Florida Honors the RHP

The Refugee Healthcare Partnership has been given an award for innovation in programs that serve refugees. The award, granted by the Office of Refugee Services of Florida's Department of Children and Families, was presented at a luncheon held November 17, 2004. Sr. Carol Stovall, SSJ, accepted the award on behalf of the RHP.


Nada and Rada, Two Bosnian Immigrants

Nada Prusac, 34, came to the United States in 1997 with her husband and two children from the Serbian part of Bosnia. Their airfare was paid by the USCCB. A Catholic Charities staff member met them on their arrival at the Tampa airport.

The Prusacs had left behind a country ravaged by civil war. Before the war, Nada and her husband had owned their own business. Her husband was wounded while serving in the army. Nada had volunteered to work in the hospital where he was treated. Seven of her family members died in the war.

Catholic Charities found the Prusacs an apartment and paid their bills-rent, utilities, and food-for six months. The agency also helped Nada find her first job, as a clerk in a supermarket.

Nada spoke Serbian, Russian, and other Slavic languages, but knew no English when she arrived here. A new friend, Rada Barasic, another refugee from Bosnia, told her about RHP and its scholarship program, which offered refugees free tuition, textbooks, and money for uniforms for training as CNAs and home health aides.

Nada and Rada enrolled in a PTEC evening class that was taught in the Bon Secours Maria Manor classroom. The class was taught by Paul Laurence, RN, who also worked at that facility as a nurse. To improve their English and their comprehension of medical terminology, Nada and Rada also attended Contreras' medical orientation class for refugee CNA students.

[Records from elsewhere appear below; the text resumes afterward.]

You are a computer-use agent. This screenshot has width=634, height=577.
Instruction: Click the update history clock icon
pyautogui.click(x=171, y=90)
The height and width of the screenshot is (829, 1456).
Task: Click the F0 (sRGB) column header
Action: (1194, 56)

In September 2003, Nada received her CNA license. Seven months later, she joined the staff of Bon Secours Maria Manor, reuniting with Rada, who had gone to work there the year before. The facility has found the two Bosnian women to be good caregivers. "I like to talk to people," says Rada. "In my country everybody appreciates old people. Our children are taught to help old people."

Both Nada and Rada want to become LPNs. Rada has had difficulty passing the advanced TABE required for LPN students, but plans to take the test again soon. Nada passed the TABE in January 2004 and intends to begin LPN classes next year.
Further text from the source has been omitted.